Although he was a friend of Jackson Pollock, Lee Krasner, Stuart Davis, Mark Rothko, and Adolph Gottlieb, Louis Schanker, an artist who lived in New York City, East Hampton, and Stanford, Conn., is not as widely known as those colleagues.

The new exhibition at the Pollock-Krasner House and Study Center in Springs, “Louis Schanker: The W.P.A. Years,” sheds light on one of the most productive periods of his 50-year career, when he was a supervisor on both the mural and graphics divisions of the Federal Art Project of the Works Progress Administration, the New Deal agency created to relieve unemployment during the Great Depression.

Schanker was one of several artists, including Davis, who produced a mural for WNYC, New York’s municipal radio station, and later created a mural for the Hall of Medicine and Public Health Building at the New York World’s Fair of 1939.

Although Grace Glueck, a New York Times critic, said his work of the 1930s and 1940s was done “in a semi-abstract mode that was influenced by European modernism,” in 1935 he joined Rothko, Gottlieb, and other artists in a group known as “The 10,” who protested the lack of support for American abstract artists by the Whitney Museum. Ironically, Schanker’s work was included in that museum’s 1936 annual exhibition.

The exhibition features a selection of his woodblock and linoleum block prints, including examples of the blocks themselves and process materials. Studies for his murals at WNYC and the Neponsit Beach Children’s Hospital in Queens will also be on view. 

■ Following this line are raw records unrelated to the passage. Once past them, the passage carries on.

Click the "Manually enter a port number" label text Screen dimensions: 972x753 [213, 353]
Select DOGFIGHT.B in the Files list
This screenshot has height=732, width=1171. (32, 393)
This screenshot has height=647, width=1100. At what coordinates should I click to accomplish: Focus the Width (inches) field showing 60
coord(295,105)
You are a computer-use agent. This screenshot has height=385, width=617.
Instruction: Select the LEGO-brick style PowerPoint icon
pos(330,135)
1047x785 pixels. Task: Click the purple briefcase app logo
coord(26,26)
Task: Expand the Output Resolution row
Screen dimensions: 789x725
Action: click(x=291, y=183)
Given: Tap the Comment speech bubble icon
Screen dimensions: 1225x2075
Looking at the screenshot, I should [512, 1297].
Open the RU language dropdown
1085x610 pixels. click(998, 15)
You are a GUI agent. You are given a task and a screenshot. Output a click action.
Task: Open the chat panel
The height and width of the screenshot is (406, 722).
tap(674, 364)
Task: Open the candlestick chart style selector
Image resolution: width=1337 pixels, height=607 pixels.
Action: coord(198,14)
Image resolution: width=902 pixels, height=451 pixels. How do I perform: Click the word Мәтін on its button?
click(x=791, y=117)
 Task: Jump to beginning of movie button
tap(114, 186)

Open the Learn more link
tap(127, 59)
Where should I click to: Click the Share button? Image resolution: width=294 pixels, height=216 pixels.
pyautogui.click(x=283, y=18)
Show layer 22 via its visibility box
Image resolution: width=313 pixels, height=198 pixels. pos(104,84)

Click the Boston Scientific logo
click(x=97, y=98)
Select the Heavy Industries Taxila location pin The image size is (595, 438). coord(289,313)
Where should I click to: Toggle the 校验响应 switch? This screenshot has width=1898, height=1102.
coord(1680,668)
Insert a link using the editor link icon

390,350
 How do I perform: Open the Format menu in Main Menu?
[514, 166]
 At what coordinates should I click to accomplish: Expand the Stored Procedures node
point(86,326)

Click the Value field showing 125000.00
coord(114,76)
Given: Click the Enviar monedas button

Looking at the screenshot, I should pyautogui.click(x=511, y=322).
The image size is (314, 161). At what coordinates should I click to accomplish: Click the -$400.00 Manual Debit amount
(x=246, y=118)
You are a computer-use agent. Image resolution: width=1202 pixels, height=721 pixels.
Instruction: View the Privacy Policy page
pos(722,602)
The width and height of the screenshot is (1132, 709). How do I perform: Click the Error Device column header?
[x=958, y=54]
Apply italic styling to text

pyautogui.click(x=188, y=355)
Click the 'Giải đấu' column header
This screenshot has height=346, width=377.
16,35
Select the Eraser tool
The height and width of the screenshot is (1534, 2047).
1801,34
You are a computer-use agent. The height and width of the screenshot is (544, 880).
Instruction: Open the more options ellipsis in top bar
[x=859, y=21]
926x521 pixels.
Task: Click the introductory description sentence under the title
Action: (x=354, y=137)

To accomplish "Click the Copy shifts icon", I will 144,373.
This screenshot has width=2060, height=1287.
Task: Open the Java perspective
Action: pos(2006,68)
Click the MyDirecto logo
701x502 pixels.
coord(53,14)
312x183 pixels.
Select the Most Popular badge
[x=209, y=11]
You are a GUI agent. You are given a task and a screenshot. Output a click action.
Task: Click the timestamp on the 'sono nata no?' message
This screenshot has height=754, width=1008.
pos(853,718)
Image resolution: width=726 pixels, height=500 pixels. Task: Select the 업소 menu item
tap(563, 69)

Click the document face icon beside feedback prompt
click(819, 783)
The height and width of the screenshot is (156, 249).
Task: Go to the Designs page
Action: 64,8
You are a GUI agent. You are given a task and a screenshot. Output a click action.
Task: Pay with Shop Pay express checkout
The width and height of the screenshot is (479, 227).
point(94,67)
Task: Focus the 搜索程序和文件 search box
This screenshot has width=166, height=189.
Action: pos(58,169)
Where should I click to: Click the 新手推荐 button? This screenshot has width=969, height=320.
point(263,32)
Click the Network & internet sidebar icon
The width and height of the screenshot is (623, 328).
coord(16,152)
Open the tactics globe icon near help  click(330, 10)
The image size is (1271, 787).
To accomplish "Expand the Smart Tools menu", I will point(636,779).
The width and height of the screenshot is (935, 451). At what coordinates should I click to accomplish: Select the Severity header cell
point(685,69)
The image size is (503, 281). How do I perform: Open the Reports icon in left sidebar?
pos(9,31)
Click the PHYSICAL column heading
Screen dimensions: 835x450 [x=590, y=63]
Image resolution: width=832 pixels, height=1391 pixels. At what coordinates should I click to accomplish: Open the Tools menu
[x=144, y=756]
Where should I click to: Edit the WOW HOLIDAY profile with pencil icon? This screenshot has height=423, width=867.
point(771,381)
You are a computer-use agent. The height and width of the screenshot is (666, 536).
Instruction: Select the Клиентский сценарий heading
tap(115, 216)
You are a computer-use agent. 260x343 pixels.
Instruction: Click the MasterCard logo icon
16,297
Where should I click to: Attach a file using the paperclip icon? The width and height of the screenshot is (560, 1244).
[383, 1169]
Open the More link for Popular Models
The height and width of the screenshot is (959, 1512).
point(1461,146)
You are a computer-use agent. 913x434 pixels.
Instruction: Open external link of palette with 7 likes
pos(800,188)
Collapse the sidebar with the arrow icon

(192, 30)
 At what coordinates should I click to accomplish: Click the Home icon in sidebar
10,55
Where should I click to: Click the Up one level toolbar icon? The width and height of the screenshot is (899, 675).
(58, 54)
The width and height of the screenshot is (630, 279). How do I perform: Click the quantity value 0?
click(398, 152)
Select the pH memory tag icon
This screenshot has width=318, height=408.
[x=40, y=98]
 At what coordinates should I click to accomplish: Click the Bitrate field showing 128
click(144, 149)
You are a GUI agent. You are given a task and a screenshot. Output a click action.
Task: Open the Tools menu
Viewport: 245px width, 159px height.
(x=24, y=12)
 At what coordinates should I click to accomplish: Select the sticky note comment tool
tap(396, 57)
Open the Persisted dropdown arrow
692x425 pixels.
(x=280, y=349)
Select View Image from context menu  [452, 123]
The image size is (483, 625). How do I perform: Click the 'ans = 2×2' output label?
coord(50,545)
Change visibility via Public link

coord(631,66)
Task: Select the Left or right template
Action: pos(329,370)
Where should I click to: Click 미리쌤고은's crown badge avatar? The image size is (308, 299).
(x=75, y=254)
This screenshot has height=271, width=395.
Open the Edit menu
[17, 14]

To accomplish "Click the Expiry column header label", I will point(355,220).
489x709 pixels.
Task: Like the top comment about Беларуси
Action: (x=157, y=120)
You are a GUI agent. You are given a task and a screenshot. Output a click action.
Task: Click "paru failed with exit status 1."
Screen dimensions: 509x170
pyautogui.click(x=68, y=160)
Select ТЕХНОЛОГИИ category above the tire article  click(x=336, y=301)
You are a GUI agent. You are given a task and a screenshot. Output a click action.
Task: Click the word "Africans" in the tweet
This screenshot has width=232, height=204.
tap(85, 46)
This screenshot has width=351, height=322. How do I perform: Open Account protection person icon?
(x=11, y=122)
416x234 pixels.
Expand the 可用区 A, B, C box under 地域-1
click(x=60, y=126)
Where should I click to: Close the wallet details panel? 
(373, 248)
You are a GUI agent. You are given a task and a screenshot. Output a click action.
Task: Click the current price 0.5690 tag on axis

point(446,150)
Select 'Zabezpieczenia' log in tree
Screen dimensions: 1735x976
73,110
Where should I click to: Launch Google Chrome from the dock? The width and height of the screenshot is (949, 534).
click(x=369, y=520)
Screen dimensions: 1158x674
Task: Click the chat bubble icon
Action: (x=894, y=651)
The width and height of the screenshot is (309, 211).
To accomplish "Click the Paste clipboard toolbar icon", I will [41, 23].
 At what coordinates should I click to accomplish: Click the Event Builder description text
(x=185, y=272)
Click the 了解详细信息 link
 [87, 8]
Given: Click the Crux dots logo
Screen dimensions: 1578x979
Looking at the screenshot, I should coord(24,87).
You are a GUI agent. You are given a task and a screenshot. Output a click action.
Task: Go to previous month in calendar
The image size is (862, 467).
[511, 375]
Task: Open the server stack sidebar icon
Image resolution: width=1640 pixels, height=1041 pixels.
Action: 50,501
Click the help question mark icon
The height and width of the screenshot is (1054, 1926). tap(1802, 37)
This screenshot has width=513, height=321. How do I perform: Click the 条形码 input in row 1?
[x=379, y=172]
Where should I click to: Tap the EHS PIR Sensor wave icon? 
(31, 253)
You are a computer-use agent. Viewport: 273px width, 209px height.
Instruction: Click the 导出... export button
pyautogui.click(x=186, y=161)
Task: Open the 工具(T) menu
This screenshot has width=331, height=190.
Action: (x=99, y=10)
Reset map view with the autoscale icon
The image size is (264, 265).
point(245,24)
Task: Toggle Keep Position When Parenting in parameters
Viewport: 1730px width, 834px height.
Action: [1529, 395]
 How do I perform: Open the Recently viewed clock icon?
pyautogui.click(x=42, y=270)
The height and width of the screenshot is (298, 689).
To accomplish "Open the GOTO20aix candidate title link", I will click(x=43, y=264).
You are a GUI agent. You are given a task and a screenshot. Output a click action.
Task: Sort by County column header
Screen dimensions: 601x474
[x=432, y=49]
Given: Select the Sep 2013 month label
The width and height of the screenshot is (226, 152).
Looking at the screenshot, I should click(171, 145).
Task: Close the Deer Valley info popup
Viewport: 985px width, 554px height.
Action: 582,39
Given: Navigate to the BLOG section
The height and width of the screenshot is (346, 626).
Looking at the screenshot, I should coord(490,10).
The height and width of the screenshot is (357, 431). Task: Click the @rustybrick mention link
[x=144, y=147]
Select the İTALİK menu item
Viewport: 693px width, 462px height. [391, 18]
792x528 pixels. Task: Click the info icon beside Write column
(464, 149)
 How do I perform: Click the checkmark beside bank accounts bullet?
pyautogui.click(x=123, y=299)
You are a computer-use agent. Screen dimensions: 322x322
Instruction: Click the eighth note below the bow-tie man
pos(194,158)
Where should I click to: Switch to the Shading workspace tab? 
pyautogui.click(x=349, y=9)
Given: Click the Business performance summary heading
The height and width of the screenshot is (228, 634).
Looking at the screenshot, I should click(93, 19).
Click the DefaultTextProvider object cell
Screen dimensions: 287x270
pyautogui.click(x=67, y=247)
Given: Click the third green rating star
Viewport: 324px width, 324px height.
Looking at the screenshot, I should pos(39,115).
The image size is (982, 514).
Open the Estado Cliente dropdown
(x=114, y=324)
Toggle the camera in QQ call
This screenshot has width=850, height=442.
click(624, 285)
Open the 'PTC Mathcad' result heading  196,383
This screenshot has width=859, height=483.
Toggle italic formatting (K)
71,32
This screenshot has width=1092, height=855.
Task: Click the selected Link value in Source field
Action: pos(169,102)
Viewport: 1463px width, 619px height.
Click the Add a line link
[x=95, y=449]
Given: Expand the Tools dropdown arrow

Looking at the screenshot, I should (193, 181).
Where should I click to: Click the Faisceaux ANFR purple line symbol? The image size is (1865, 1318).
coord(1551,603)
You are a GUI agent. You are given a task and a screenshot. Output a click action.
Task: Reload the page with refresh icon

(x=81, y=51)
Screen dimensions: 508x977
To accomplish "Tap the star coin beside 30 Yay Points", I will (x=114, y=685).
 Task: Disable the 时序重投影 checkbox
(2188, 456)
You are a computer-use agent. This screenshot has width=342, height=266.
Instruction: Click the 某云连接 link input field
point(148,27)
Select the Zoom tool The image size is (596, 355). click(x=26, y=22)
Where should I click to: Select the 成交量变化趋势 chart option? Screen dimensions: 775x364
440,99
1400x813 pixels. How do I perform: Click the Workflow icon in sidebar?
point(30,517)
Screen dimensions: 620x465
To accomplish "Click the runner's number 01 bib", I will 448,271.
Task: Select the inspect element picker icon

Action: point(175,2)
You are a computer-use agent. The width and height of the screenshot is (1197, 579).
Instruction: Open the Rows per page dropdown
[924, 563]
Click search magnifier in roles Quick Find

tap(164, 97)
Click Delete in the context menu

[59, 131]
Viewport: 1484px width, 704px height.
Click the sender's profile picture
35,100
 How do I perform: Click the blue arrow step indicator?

The catalog essay by Greta Berman, an art historian and author of “The Lost Years: Mural Painting in New York City Under the Works Progress Administration’s Federal Art Project, 1935-1943,” focuses on Schanker’s three major themes: music, sports, and the circus. A reception and gallery talk with Ms. Berman will take place on May 27 from 5 to 7 p.m., and the exhibition will continue through July 28. M.S.